Our study shows some limitations: Firstly, samples were randomly scavenged and were not collected with the purpose of evaluating drug disposition. However, since the pharmacodynamic target for β-lactam antibiotics is to maintain drug concentrations above the MIC for the entire dosing interval, our results represent a “best-case scenario” of target attainment of cefotaxime for these pathogens in critically ill children with severe septic shock.
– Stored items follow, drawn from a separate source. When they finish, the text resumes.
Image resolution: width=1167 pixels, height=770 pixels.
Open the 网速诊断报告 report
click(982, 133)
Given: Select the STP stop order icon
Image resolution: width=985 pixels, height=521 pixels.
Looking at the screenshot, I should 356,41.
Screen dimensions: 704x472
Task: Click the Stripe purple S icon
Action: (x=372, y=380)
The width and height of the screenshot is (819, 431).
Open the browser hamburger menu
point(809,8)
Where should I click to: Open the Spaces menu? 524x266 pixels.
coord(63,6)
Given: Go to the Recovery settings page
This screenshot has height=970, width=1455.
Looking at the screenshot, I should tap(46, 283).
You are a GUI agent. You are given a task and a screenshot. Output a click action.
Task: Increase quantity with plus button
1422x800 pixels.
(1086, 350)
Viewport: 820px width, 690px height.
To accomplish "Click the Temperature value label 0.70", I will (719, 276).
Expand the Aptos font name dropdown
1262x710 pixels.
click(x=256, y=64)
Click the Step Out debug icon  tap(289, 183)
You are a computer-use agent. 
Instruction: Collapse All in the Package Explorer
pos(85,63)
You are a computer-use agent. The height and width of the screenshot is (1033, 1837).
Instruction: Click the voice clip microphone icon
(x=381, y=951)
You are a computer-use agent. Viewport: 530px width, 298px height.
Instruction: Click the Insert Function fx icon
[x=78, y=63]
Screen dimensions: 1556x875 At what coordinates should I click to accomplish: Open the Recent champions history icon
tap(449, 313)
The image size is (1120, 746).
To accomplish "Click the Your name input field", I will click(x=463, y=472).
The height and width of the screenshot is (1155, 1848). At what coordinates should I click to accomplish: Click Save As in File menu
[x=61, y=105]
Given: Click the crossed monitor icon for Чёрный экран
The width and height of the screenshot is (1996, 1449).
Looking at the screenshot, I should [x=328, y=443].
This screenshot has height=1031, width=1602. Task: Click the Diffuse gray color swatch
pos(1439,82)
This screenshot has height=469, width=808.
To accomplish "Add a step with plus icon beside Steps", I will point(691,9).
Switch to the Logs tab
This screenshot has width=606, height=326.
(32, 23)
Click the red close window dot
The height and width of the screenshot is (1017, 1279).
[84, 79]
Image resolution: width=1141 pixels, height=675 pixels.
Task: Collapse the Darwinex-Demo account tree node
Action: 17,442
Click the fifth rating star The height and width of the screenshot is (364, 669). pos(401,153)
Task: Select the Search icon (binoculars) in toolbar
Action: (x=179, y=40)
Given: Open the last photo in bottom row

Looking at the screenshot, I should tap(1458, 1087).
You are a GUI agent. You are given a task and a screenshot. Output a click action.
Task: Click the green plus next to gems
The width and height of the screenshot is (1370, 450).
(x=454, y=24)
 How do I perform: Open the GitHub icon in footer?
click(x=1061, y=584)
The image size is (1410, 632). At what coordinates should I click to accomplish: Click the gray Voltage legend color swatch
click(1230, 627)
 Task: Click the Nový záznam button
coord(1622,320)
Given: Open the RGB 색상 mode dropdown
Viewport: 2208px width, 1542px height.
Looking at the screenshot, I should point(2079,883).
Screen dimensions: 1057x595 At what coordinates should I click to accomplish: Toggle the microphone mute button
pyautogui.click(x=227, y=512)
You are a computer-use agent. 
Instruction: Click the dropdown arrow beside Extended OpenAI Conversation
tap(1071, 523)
Secondly, samples have been stored for a prolonged period (maximum 19 years) at – 80 °C and underwent a single freeze-thaw cycle that could impact sample quality. A study comparing the effect of storage temperature for 11 different β-lactam antibiotics, including cefotaxime, shows that cefotaxime was stable after 52 weeks at – 70 °C [20]. In addition, the concentrations in our study were similar to those reported in critically ill adults [21]. Thirdly, we did not determine concentrations of cefotaxime’s active metabolite desacetyl-cefotaxime, which does contribute to the antibiotic effect, but we believe it has limited influence on overall cefotaxime exposure and consequent effect [22].

Conclusion

In this secondary analysis of a prospective RCT, we have analyzed the target attainment of cefotaxime in critically ill children. Target attainment of cefotaxime seems adequate for susceptible pathogens but poor for less susceptible pathogens. Therefore, using cefotaxime with the current dosing guidelines as blind, broad-spectrum antibiotic therapy might lead to therapy failure. These findings suggest a benefit of incorporating pharmacodynamic endpoints in dosing guidelines for antibiotics. Prospective research is needed for an adequate analysis of target attainment of cefotaxime in critically ill children and identification of relevant covariates to design individualized dosing guidelines.